Globally, the therapeutic indication listed in this paper as “Other” has the highest rate of failure, averaging 18.6% (Table 4). The rate of failure for this category of medicines ranged from 15.3% in Africa to 31% in South America (Table 5). It is of note that in the latter, with the exception of antimalarials, only 19 of 460 samples (4.1%) failed analytical testing, whereas the rest of the failures were due to incomplete or erroneous information provided on the package or insert.

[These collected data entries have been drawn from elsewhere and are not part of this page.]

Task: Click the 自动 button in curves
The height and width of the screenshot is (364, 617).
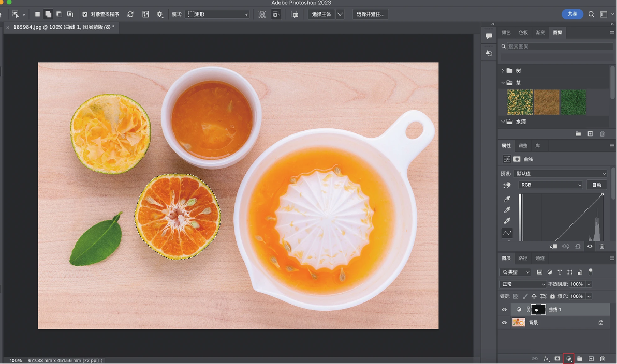Action: 596,185
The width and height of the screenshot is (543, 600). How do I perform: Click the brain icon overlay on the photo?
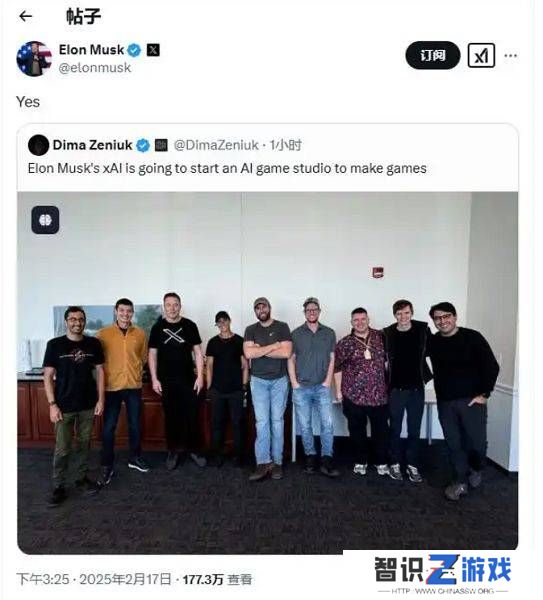pyautogui.click(x=45, y=220)
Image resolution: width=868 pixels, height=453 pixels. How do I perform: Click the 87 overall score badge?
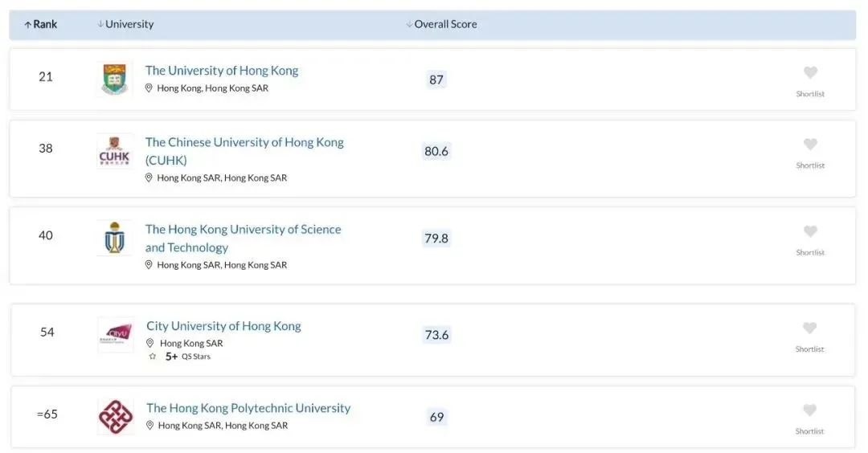(436, 80)
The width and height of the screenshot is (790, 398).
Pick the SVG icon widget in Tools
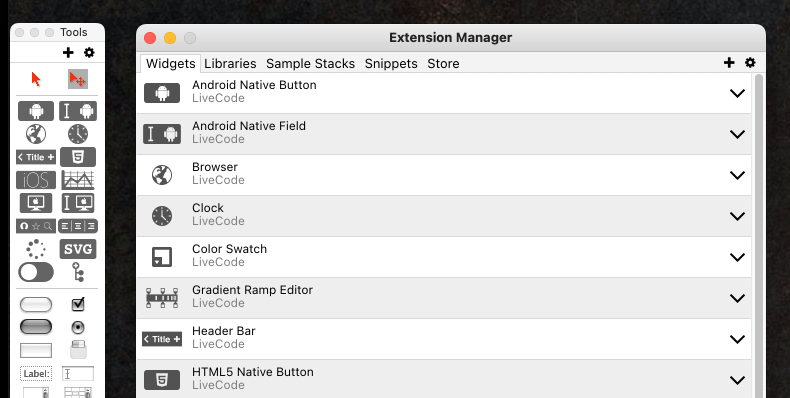(78, 249)
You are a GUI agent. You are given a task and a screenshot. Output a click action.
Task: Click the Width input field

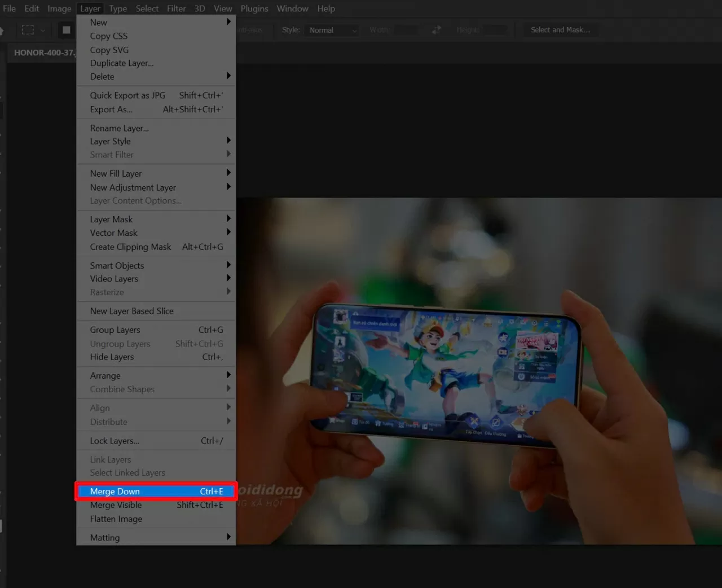click(406, 30)
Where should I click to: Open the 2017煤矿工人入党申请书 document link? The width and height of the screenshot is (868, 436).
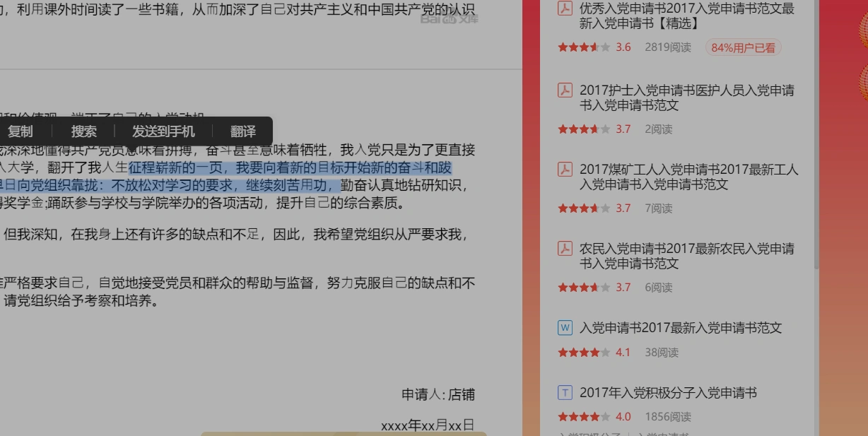pyautogui.click(x=682, y=177)
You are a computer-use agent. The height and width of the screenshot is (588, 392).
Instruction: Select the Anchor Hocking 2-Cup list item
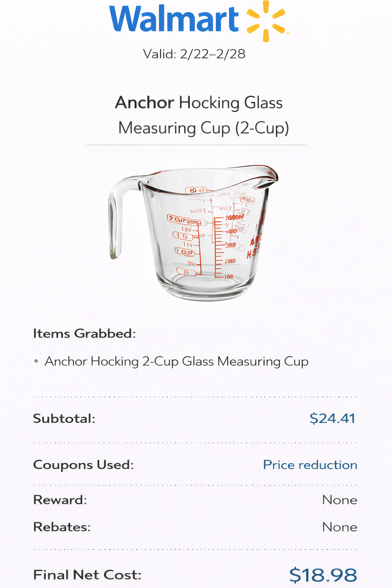point(176,361)
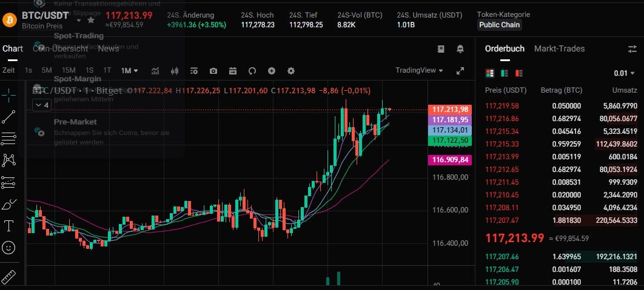Show both buy and sell orders view

490,73
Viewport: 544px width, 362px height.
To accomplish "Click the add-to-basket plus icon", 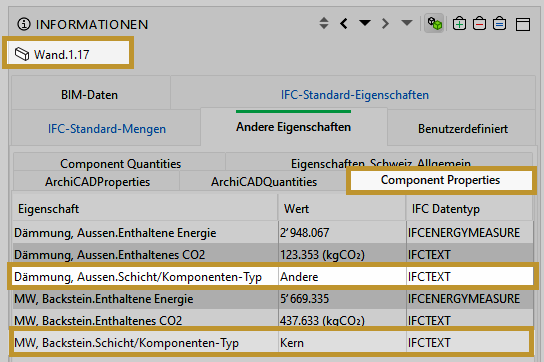I will [x=459, y=24].
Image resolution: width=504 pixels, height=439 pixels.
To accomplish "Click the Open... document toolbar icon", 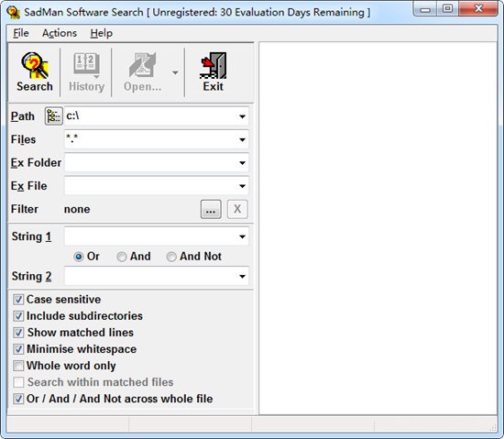I will (x=142, y=65).
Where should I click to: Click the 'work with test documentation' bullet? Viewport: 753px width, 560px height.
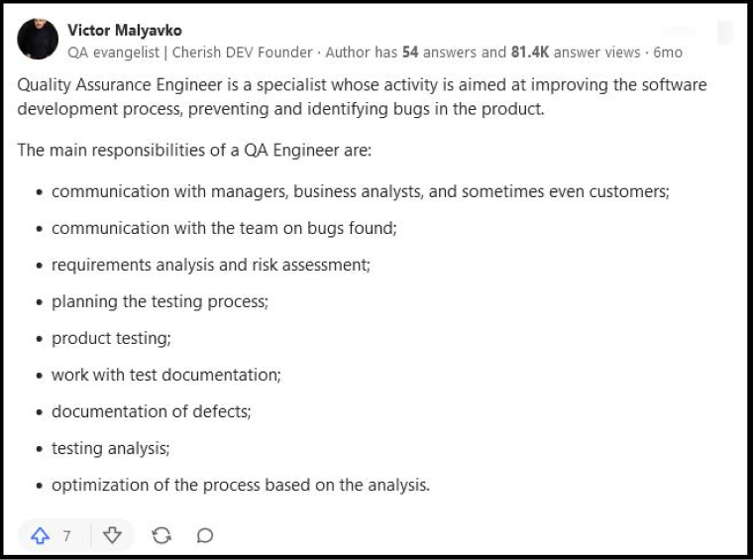point(166,375)
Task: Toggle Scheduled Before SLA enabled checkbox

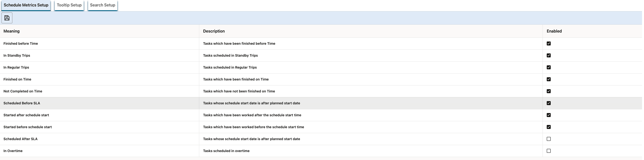Action: [549, 103]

In examining the data by sector, Table 6 shows that the difference between medicine quality failures in the public sector (36.2%) and the private sector (39.3%) is not large. The informal sector accounted for only 1.7% of the failures.
Table 6.
Sector | Number of failed samples | Percentage of failed samples |
---|---|---|
Public | 307 | 36.2 |
Private | 333 | 39.3 |
Informal | 14 | 1.7 |
Unknown | 184 | 21.7 |
Missing | 9 | 1.1 |
Quasi-government | 1 | 0.1 |
Total failed samples | 848 | 100.0 |
The authors searched MQDB for the names of purported manufacturers of poor-quality medicines. The most frequently encountered manufacturers were Brainy Pharmaceuticals, which does not exist as an actual company; Mekophar Chemical Pharmaceutical Joint-Stock Co., Macleods Pharmaceuticals Ltd., Bliss GVS Pharmaceuticals Ltd., Matrix Laboratories Limited, and Guilin Pharmaceutical Company Ltd. Numerous poor-quality medicines were found in Asia from Brainy Pharmaceuticals. The name of the manufacturer or the brand or commercial name of a medicine, as it appears in the MQDB, is the name claimed on the label; however, the manufacturer’s name on the label may not be the true source of the tested sample. For example, fake artesunate found in Asia was falsely labeled with Guilin Pharmaceuticals Ltd. as the manufacturer, yet further investigation showed that this company was not the true source of the product. Several failed samples did not have any information on the manufacturer or the country of origin.
Substandard products.
As indicated above, a total of 767 samples were substandard. Table 3 indicates geographical distribution of substandard and counterfeit products, which suggests higher numbers in Africa and Asia. As shown in Table 2, however, the proportion of substandard medicines was highest in South America with 11.5%, followed by Africa (10.4%) and Asia (2.9%). The distribution of substandard medicines by therapeutic indication, as shown in Table 7, indicates that antimalarial (52.5%), antibiotic (18.9%), and antituberculosis (12.4%) medicines had the highest occurrence of all substandard medicines found in the database.
Table 7.
Therapeutic indication | Number of failed samples | Total failed samples (%) |
---|---|---|
Antimalarial | 403 | 52.5 |
Antibiotic | 145 | 18.9 |
Antituberculosis | 95 | 12.4 |
Antiretroviral | 35 | 4.6 |
Anti-inflammatory | 34 | 4.4 |
Analgesic | 18 | 2.3 |
Maternal and child health* | 10 | 1.3 |
Other | 27 | 2.6 |
Total | 767 | 100 |
Oxytocin and ergometrine.
Counterfeit products.
In the database, a total of 81 products were classified as counterfeit. The highest number of counterfeit medicines was found in Asia with a total number of 70 samples, representing 86% of counterfeit products (Table 3). All remaining counterfeit medicines, 11 in total, were found in Africa. No counterfeit medicines were found from participating countries in South America.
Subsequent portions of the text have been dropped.